Dans sa petite maison, les instruments traditionnels occupent tout l’espace. Chaque pièce est soigneusement rangée. Sa maison donne l’impression d’un petit musée vivant dédié à la musique populaire cham.

Le flambeau de la transmission

La province de Lam Dong est non seulement une terre riche en patrimoines culturels matériels et immatériels, mais elle abrite également de nombreuses communautés ethniques vivant ensemble depuis des générations.

Selon Vo Thanh Huy, directeur adjoint du Service provincial de la Culture, des Sports et du Tourisme, les artisans et les chefs de village sont considérés comme de véritables patrimoines vivants.

« Ils détiennent des savoirs précieux transmis par les ancêtres. Leur rôle est crucial dans la préservation et la transmission du patrimoine culturel immatériel. Ils sont les porteurs de flambeau qui allument la passion chez les jeunes générations et garantissent que le patrimoine continue à vivre avec le temps », souligne-t-il.

À ce jour, la province compte un artiste du peuple et six artistes émérites issus de minorités ethniques.

La mise en œuvre cohérente des politiques sur la préservation et la valorisation de la culture traditionnelle a renforcé la conscience et la responsabilité des communautés locales dans la sauvegarde de leurs patrimoines matériels et immatériels, en collaboration avec les autorités publiques.
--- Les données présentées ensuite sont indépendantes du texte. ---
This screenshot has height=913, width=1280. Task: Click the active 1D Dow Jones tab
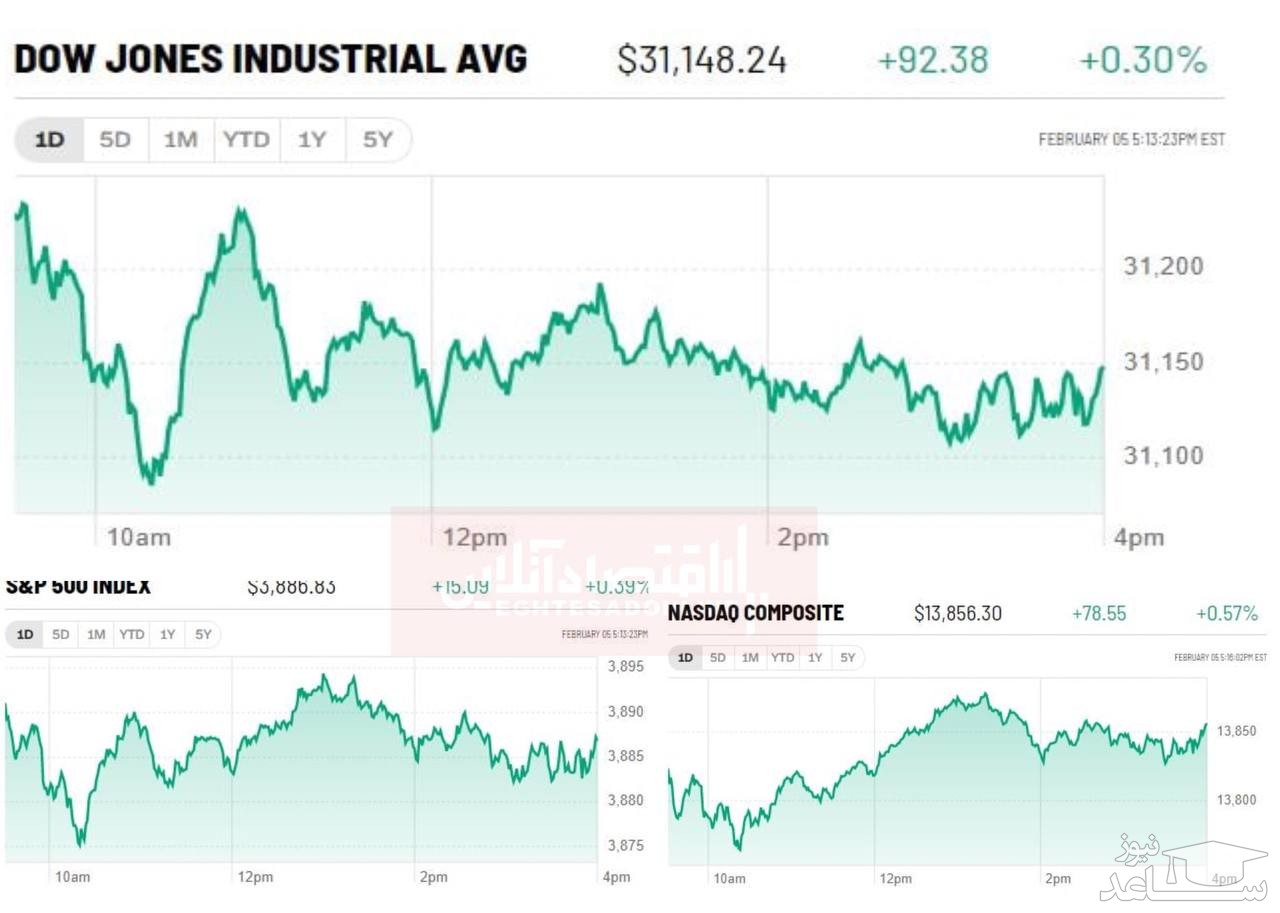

« En tant que détenteurs et acteurs centraux des activités culturelles traditionnelles, les artisans sont appréciés et reconnus par la communauté comme des trésors vivants dans les zones peuplées des minorités ethniques. Par conséquent, la mise en œuvre rigoureuse des politiques en faveur des artisans contribue pour une part importante à la protection et à la préservation du patrimoine culturel unique des communautés de minorités ethniques », conclut M. Huy.